When I got to the aid station I found two women standing by a white tent, and I could tell they were just staring at me—maybe judging. Part of me wanted to keep going, but I really needed a break.
I picked up an Clementine from the table, kept my head down, and sat on a nearby camp-chair. Feeling eyes on me and hearing only silence, I focused on eating, and then heading out again. But having been in the cold my fingers couldn’t pierce the peel and just began weeping—I felt helpless.
Just then one of the women kneeled down in front of me, took the fruit, and said while smiling, “Here, let me help you.” As she peeled she continued, “We’re all really amazed that you’re doing this race barefoot! Everyone that’s come in has talked about you. What else can we get for you? Water? Food?” The other woman echoed similar sentiments, and within a few minutes I was smiling and laughing, and having a good time.
This type of race environment is unique because both runners and volunteers are looking out for everyone’s well being. In this community, people accept me for who I am, not how I look, and they want to see me survive & succeed.
Amongst sports fans, there is a camaraderie in challenge. Ultra runners come together from different backgrounds to test themselves as well as support the next person. People who don’t know each other at the start of a race become the closest of friends by the end. Through the journey of challenge our social barriers are discarded, and our true human selves are revealed.
Before I was completely comfortable with myself—prior to coming out—the mental pain of having to live a lie was harder than anything I have ever encountered during ultra. My real life stress of being closeted never relented, and I couldn’t take a day off. Each morning I woke up believing that I was not natural, since I didn’t act like the men or women that I knew, I didn’t dress the way “normal” people dressed, and I only received looks of confusion or laughter from other people as I desperately tried to fit in. The burden of being different from the world around me was frightening, taxing, and can kill a person.
Had I not found this community, my life would have been much different. I would have very little self-confidence—a fraction of the person that I am now. Spending time outside would involve a fear of being ridiculed, criticized, or attacked.

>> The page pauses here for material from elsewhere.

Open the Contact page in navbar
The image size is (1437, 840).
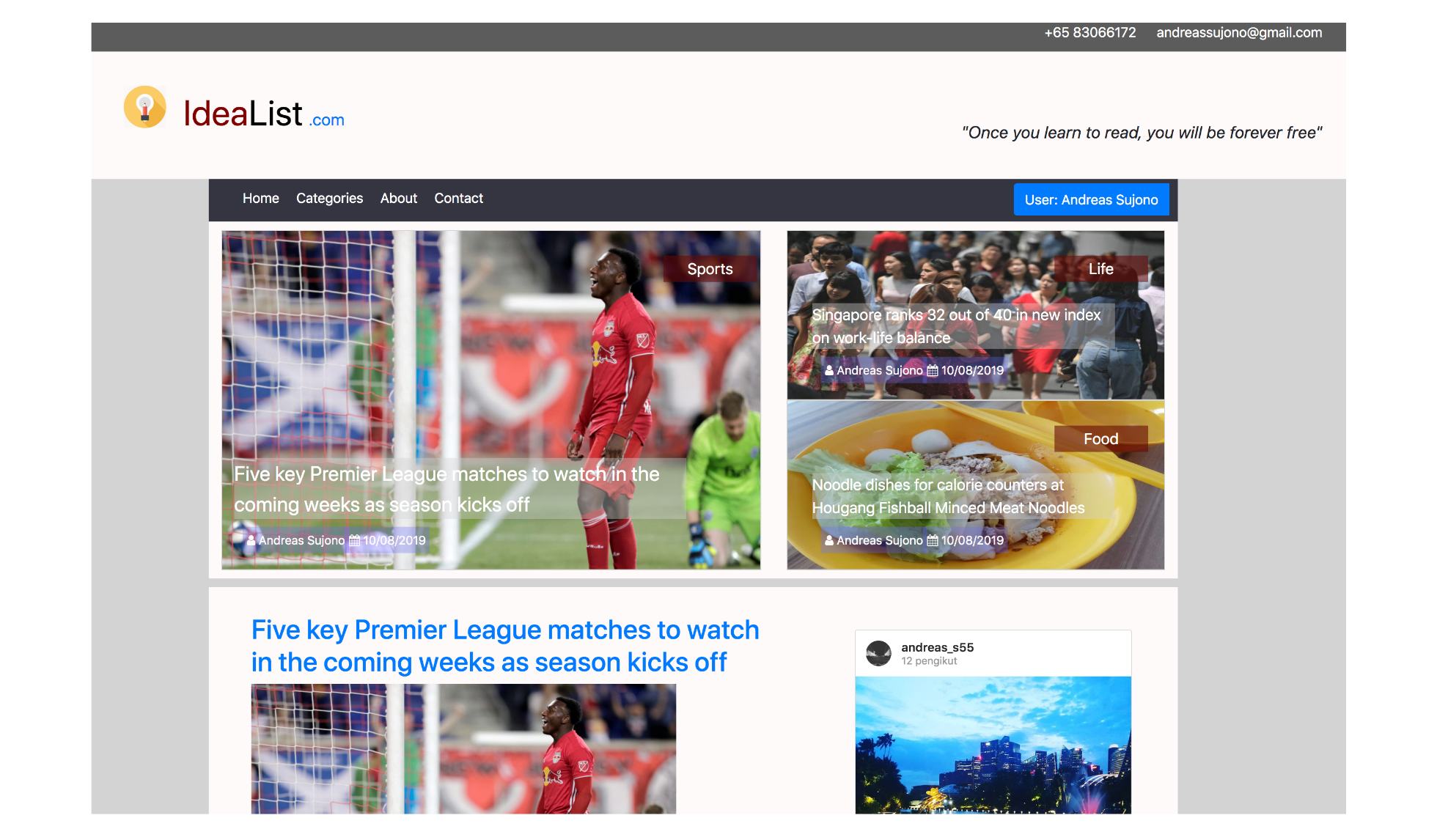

I wouldn’t put myself in the spotlight, and I certainly would not have started a running group that has helped others find a place in this world.
In 2011, I started the Davis Square Runners (DSR), because I couldn’t find a group that fit my needs. My hope was to create a space where new people would be welcomed. To that end, the group has a few simple rules:
As the main leader, I know I set the tone for the group. And being a part of the LGBTQ community, I wear that badge proudly by not hiding the way I dress or the type of person that I am. In my experience, the people in this group have helped me become more accepting of myself by never focusing on my differences. I want all people to feel welcomed and included.